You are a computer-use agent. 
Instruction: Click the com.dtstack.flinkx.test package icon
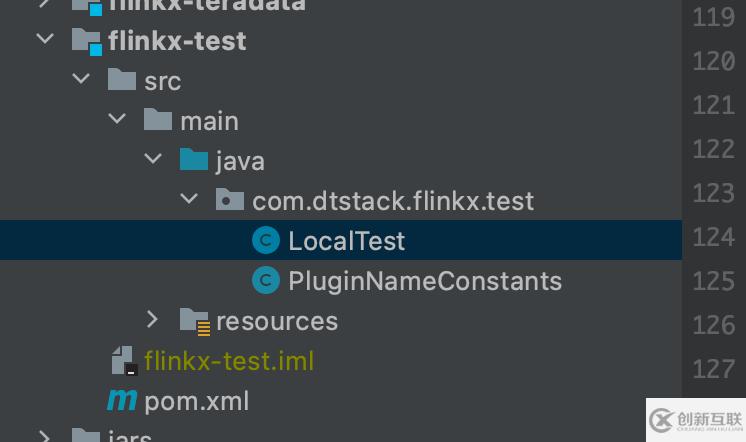coord(229,201)
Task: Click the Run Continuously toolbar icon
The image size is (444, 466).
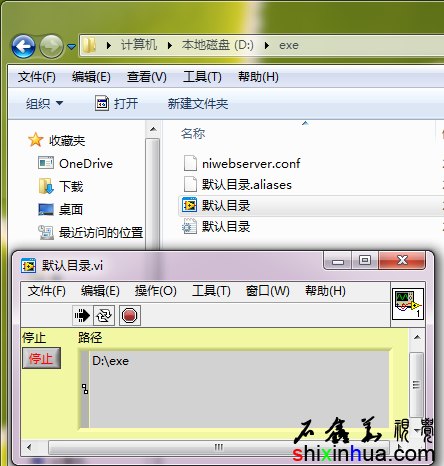Action: point(104,315)
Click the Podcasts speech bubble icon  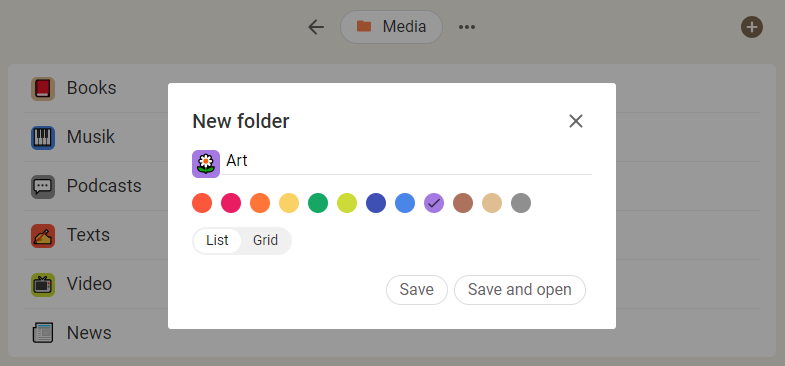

WORK ITEM
Return the listing verbatim, pictures excluded.

TASK OUTPUT
You are a computer-use agent. 
Instruction: Click the com.dtstack.flinkx.test package icon
coord(229,201)
Task: Click the Run Continuously toolbar icon
The image size is (444, 466).
Action: point(104,315)
Click the Podcasts speech bubble icon  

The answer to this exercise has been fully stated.